YA JUSTE – Foi na adolescência, entre 13 e 14 anos. Comecei a aprender sobre rimas quando entrei para o grupo Irmanada, no Recife. Estudei a métrica dos versos, refinei minhas poesias. Em 2007 fui morar em João Pessoa (PB), onde ganhei o prêmio de artista revelação do ano durante o 1º Festival de Rap da Paraíba. Gravei discos, fui uma das artistas a receber o prêmio Preto Ghoes, ofertado pelo Ministério da Cultura (MinC) e pelo Governo Federal e participei do fórum de música da cidade. Em 2012, resolvi que era hora de voltar pro Recife e continuar meu trabalho aqui. Foi quando me juntei a Weedja Lins e Nina Rodrigues (companheiras no Arrete) e gravamos o clipe da música Arrete Não, que acabou dando nome ao grupo que temos hoje.

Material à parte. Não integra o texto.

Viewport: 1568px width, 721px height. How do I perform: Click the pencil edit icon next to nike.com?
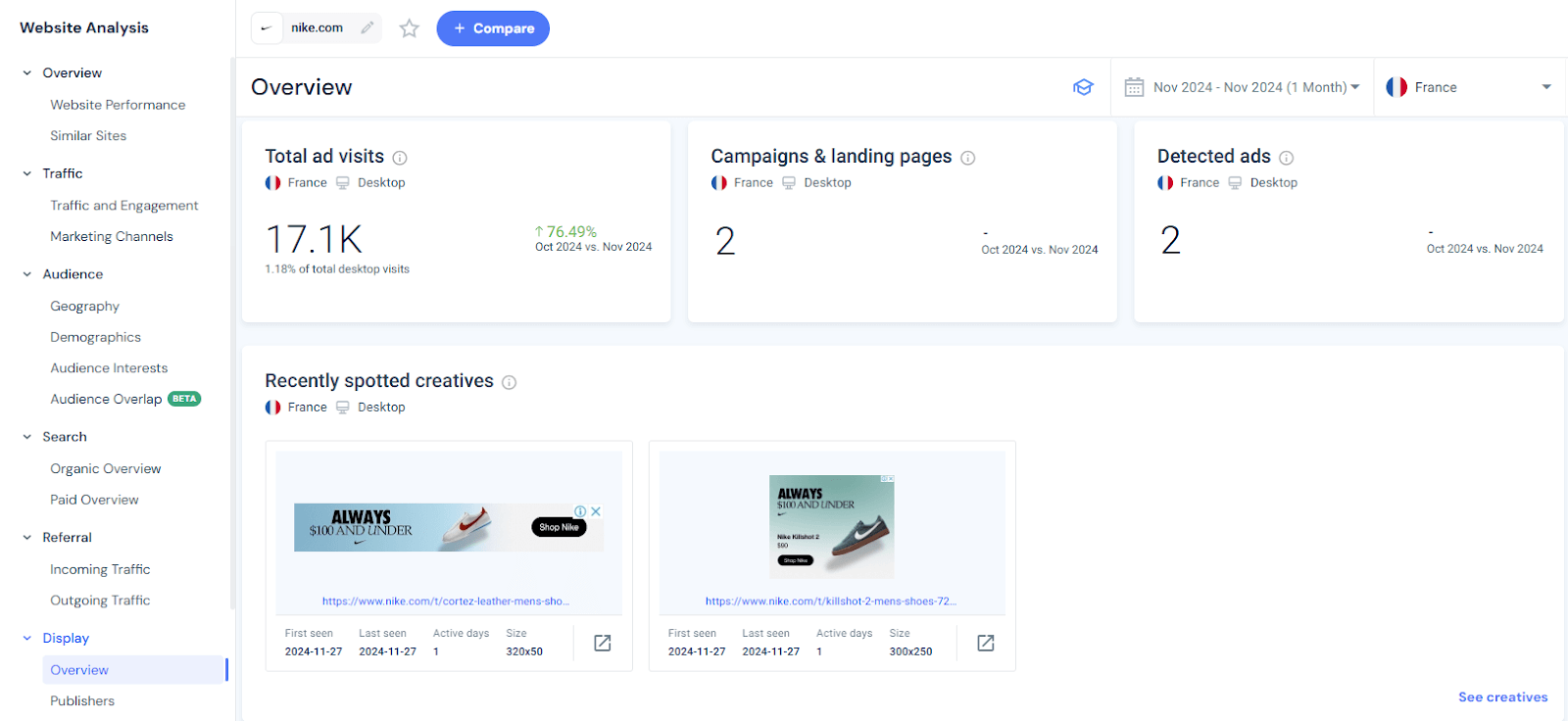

JC – Qual a influência do lugar em que mora na música que faz?
YA JUSTE – É fundamental. Eu cresci transitando entre os bairros de Prazeres e Candeias, onde vivo hoje, berços da cultura hip hop em Pernambuco. São duas comunidades que, como muitas outras de Jaboatão dos Guararapes, estão cercadas por homens e mulheres que escutam e fazem rap, dançam break ou grafitam. Pessoas de uma geração anterior à minha, que foram pioneiras e continuam a inspirar os que chegaram depois.
JC – O machismo ainda é muito presente no hip hop? Algum episódio em particular impulsionou sua vontade de escrever e cantar sobre emancipação feminina?

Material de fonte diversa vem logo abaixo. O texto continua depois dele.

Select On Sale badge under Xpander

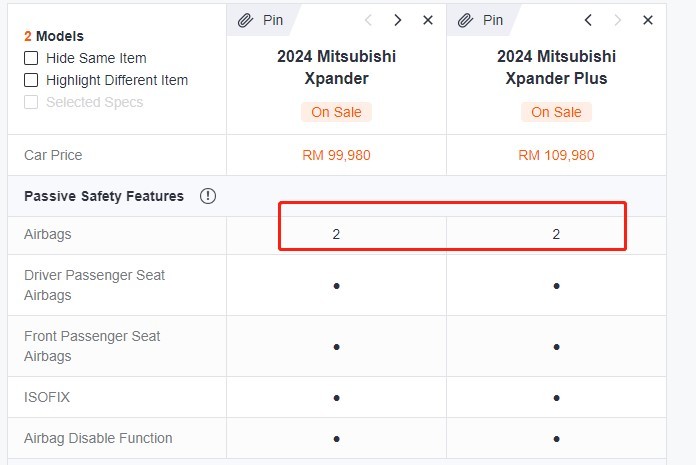click(336, 112)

YA JUSTE – Eu sou filha de pai francês, artista plástico, e mãe filósofa, que desde cedo me incentivaram a ter contato com todo tipo de expressão artística. Tive uma educação muito libertária, nunca ouvi da minha família que não poderia fazer algo por ser mulher. Na medida em que cresci, percebi que o mundo de fora não era tão igualitário quanto o da minha casa, e achava inacreditável que mulheres tivessem a autonomia tolhida por causa de seu gênero. Acabei passando por um relacionamento com um companheiro abusivo e entendi que essa é a realidade de muitas mulheres. Dentro da cultura de rua, do hip hop, ainda existem homens que olham torto para nós, mas, aos poucos, temos tomado nosso espaço e mostrado que somos tão boas quanto eles. Quebrar essa opressão é importante, por isso, no Arrete, usamos elementos como sarcasmo e ironia para dizer que estamos aqui.

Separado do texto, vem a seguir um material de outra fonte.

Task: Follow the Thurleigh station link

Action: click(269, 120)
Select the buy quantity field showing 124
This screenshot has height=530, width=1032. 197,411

JC – Quais mulheres do rap te inspiram?
YA JUSTE – Há muitas rappers inspiradoras fazendo e cantando suas rimas em todo o país. A Flora Matos (de Brasília), a Lurdez da Luz (SP) e, principalmente, a Karol Conka (PR), que chega sem baixar a cabeça e afirma: sou mulher, sou negra, e cheguei para ficar. Eu acho incrível! Mas claro que há artistas de outros gêneros musicais que estão sempre nos meus pensamentos e acabam sendo refletidas de alguma forma no meu trabalho, como a Nina Simone, que foi uma mulher forte e corajosa, além de uma artista fantástica.
JC – E você, considera-se influência para outras mulheres? Qual a recepção, principalmente das adolescentes, ao seu trabalho?
YA JUSTE – Creio que minhas companheiras de grupo e eu temos papel importante junto às outras mulheres que fazem parte da cena da cidade, de elevar a autoestima das mais novas e mostrar que a mulher nordestina e periférica tem que ser ouvida. Recebemos um retorno muito bom, tanto nos shows, com muita gente cantando nossas músicas, quanto pela internet, e tem sido maravilhoso. Há alguns meses, algumas meninas criaram um fã clube para nós e percebemos que nossa mensagem as tem tocado de verdade. Costumo falar que também estou muito feliz com o momento atual da produção feminina no rap e espero que cada vez mais outras se sintam à vontade para seguir os próprios passos.